> **TASK DIRECTIONS**:
In the listing that follows, locate the line containing "大学名から (63, 2114)" and the line containing "Blog (622, 1294)". Retype exactly those two lines and every line between them, and nothing more.

> **GIVEN RECORDS**:
+ + + + +

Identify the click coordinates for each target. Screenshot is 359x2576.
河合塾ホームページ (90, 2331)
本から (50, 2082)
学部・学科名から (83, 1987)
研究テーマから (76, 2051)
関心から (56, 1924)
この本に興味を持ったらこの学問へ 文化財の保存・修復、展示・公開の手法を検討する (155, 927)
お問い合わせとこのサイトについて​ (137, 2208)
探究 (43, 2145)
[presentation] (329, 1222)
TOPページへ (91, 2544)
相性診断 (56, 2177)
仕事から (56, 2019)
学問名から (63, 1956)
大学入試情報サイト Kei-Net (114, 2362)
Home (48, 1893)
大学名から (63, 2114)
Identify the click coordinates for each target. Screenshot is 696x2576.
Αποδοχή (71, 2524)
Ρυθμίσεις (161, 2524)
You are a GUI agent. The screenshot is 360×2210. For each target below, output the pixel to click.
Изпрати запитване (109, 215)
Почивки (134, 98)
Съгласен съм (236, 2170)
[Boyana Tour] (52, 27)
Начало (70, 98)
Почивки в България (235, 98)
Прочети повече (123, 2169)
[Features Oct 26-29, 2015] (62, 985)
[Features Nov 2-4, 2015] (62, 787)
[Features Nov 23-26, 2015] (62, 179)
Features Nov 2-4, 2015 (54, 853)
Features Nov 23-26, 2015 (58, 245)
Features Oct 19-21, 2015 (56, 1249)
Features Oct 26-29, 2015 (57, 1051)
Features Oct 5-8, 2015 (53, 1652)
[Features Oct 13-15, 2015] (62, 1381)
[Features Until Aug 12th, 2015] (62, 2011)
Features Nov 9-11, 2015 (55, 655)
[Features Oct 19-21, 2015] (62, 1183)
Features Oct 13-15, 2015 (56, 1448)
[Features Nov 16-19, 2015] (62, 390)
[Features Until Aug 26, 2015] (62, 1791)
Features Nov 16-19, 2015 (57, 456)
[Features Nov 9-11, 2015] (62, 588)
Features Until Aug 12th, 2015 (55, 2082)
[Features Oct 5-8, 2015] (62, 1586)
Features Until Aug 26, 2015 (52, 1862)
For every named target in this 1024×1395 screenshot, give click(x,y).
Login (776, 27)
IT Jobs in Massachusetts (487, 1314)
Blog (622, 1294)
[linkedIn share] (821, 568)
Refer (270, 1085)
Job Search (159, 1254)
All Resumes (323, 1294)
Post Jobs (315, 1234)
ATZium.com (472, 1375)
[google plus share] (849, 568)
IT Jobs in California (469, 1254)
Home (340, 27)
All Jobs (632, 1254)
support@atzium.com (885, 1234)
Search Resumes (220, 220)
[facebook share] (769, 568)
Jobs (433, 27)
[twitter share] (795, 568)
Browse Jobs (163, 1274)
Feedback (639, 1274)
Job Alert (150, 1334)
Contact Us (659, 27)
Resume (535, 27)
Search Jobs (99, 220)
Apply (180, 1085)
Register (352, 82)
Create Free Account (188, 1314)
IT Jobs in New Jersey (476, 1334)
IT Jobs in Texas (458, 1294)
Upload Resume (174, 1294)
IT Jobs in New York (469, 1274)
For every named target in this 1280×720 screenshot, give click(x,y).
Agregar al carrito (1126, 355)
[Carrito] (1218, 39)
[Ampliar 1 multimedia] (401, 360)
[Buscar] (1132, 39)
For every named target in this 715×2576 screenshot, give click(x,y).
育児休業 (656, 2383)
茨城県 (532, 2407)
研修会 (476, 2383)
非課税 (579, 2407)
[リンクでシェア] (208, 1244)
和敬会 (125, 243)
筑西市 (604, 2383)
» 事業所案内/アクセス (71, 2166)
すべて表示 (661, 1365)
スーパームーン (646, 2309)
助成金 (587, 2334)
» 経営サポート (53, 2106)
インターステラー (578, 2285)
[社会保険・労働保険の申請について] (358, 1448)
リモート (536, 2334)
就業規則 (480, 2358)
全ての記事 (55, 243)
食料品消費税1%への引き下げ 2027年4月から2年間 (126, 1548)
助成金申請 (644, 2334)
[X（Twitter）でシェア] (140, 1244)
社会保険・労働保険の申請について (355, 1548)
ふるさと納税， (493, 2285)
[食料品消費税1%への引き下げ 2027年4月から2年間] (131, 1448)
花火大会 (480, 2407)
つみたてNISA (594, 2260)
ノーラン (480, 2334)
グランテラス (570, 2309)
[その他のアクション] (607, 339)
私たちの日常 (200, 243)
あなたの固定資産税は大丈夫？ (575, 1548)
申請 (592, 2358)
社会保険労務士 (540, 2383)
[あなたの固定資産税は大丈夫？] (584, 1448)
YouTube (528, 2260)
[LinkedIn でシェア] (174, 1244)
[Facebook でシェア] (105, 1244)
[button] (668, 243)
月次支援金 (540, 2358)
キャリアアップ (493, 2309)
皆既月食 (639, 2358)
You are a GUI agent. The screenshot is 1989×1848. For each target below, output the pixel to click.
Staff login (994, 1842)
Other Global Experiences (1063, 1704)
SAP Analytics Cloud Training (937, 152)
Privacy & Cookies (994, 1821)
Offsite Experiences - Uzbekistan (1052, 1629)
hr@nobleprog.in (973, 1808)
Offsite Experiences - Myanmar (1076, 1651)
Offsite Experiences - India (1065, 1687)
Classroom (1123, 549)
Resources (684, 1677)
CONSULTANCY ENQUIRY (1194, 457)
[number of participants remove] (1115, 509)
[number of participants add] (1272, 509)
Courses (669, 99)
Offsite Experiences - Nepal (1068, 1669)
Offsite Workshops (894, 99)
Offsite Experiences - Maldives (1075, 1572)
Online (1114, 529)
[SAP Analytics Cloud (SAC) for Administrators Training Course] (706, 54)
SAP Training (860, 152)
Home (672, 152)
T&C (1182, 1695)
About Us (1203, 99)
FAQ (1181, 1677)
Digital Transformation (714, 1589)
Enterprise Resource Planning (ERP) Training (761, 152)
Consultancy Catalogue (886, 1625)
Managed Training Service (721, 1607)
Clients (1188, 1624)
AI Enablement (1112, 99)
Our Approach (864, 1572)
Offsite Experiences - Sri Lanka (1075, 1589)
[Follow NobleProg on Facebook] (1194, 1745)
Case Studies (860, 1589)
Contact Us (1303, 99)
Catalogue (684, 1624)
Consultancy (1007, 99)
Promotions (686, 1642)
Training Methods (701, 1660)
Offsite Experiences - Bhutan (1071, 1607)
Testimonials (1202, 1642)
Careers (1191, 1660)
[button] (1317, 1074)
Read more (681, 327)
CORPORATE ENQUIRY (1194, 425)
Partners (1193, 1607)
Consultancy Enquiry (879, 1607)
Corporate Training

+ + + + +

> **THE ANSWER**:
大学名から (63, 2114)
Identify the click coordinates for each target. Screenshot is 696x2576.
Αποδοχή (71, 2524)
Ρυθμίσεις (161, 2524)
You are a GUI agent. The screenshot is 360×2210. For each target below, output the pixel to click.
Изпрати запитване (109, 215)
Почивки (134, 98)
Съгласен съм (236, 2170)
[Boyana Tour] (52, 27)
Начало (70, 98)
Почивки в България (235, 98)
Прочети повече (123, 2169)
[Features Oct 26-29, 2015] (62, 985)
[Features Nov 2-4, 2015] (62, 787)
[Features Nov 23-26, 2015] (62, 179)
Features Nov 2-4, 2015 (54, 853)
Features Nov 23-26, 2015 (58, 245)
Features Oct 19-21, 2015 (56, 1249)
Features Oct 26-29, 2015 (57, 1051)
Features Oct 5-8, 2015 (53, 1652)
[Features Oct 13-15, 2015] (62, 1381)
[Features Until Aug 12th, 2015] (62, 2011)
Features Nov 9-11, 2015 (55, 655)
[Features Oct 19-21, 2015] (62, 1183)
Features Oct 13-15, 2015 (56, 1448)
[Features Nov 16-19, 2015] (62, 390)
[Features Until Aug 26, 2015] (62, 1791)
Features Nov 16-19, 2015 (57, 456)
[Features Nov 9-11, 2015] (62, 588)
Features Until Aug 12th, 2015 (55, 2082)
[Features Oct 5-8, 2015] (62, 1586)
Features Until Aug 26, 2015 (52, 1862)
For every named target in this 1024×1395 screenshot, give click(x,y).
Login (776, 27)
IT Jobs in Massachusetts (487, 1314)
Blog (622, 1294)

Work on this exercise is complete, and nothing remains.